Sometimes, despite the trauma and the darkness, I missed Lazarus’s feeder community, if only for the familiarity and strange camaraderie of Willa and the other feeders. Like the devil you knew was okay so long as you understood what to expect. At least then you could make plans and coping mechanisms, and everything would be the same.

Out here, all bets were off.

Willa wrapped the blade back up and slid it into her own messenger bag. It was no coincidence we both had one. Something large enough to carry our few possessions, just like back in the community. Mine contained the book that’d summoned Mrak and a few sets of clothes. Nothing else I owned mattered so much that I couldn’t stand losing it.

Blade hidden, Willa glanced back to me, tilting her head. “What about you?”

I raised my eyebrow, a little shocked by her sudden attention. “Whataboutme?”

Willa gestured toward her bag. “I’ve got a dagger made by my best friend for protection. And I know you’ve got your whole shop full of weapons. But are you safe? Do you think they’re coming after you, too?”

I swallowed hard.
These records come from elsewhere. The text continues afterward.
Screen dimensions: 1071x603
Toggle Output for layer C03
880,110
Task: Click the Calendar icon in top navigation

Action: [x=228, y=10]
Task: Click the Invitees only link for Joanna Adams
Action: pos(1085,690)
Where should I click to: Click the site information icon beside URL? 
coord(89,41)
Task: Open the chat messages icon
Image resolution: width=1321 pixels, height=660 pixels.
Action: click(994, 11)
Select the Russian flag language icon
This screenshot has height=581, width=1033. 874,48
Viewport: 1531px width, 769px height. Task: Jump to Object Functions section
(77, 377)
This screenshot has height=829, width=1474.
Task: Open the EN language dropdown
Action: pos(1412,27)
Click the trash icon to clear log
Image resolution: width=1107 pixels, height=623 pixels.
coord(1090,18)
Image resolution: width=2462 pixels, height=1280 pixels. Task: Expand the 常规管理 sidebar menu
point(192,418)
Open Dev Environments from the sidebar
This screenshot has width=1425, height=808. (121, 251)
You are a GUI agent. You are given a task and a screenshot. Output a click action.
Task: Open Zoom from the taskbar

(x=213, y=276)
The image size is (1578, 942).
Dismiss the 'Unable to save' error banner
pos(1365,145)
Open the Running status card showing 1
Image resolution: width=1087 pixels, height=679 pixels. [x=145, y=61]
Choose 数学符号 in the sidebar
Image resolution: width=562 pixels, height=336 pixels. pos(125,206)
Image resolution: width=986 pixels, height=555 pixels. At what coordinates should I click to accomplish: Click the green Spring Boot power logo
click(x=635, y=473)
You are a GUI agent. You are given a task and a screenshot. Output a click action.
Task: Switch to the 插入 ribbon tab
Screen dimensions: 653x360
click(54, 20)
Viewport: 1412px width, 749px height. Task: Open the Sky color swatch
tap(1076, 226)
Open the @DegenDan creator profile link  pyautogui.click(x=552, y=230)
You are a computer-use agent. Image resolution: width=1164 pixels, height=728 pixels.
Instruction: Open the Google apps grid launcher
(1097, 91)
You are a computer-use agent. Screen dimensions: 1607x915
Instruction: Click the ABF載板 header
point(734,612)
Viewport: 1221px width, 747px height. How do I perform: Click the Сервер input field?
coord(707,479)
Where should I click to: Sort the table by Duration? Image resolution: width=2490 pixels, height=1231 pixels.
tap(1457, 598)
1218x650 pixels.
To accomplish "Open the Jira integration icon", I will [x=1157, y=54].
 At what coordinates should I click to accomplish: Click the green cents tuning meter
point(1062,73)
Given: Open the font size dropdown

By now, my body was more relaxed than it had upon my arrival at Bitter Star. And perhaps more relaxed than it should have been in a bar filled with supernatural strangers. “Yes, I’m safe. I have no idea if anyone’s coming after me, though. Honestly, I haven’t thought about it.”

Because, unlike Willa, I had Mrak to keep me safe from them. It’d been part of the pact I’d made with him. But safety with Mrak was such a layered situation, as I’d seen this morning. I knew he had meant well. I knew he’d never have taken control of my body unless it had been needed. But he could have asked first and—

I was buzzed. I’d only drunk a few times when forced to in the feeder community for vampires’ pleasure, but I knew this feeling. Would it be easier for Mrak to interact with and possibly take over my body in this state? If he’d even do that again.

“Aisling?” Willa asked with a concerned twist in her brow.

“I’m fine,” I said, a little too quickly for even me to believe. Inhaling sharply, it was my turn to nod as if it’d make my words more true. I held my breath for a five-count and then released it slowly. “I’m okay, and like you said, I’m surrounded by weapons if anyone did show up looking for me.”

But I was pretty sure I’d killed most—if not all of—Lazarus’s lieutenants. If anyone from the community still existed, they’d have had to escape the fires that had burned at my command. “Command” was a bit of a stretch, though. It’d insinuate I’d had control over the magic that had burst from my palms in a fiery show of power that day.

Willa suddenly reached across the table to take my hand in hers. Aside from Mrak’s touch—which inexplicably felt as tangible as Willa’s—I hadn’t touched another person aside from Willa even in so minimal a way as holding hands since burning down the feeding community. I was impressed with myself that I hadn’t jumped again this time, and even more proud when I squeezed her hand back.

Willa and I and the other feeders had been through so much. But that was all behind us now—unless Willa was right.

“Who do you think is after you?” I asked her. Maybe Mrak could help me track them down and kill them, too.

Willa shook her head. “I’m not sure.”

“What makes you think someone survived, then?” I tried not to make it sound like I didn’t believe her. But there had to be a reason why Willa thought she was in danger.

Willa shrugged and wrapped her arms around her middle. “I just feel like someone is always watching me. You know they hated me for my magic. That’s why…”

She trailed off. It was why Lazarus and his lieutenants had kept Willa on close watch, often with her beside them all day and night. Her magic had been theirs to use right along with her blood. All the while, she hadn’t been able to use it to fight back because they had threatened her family by name.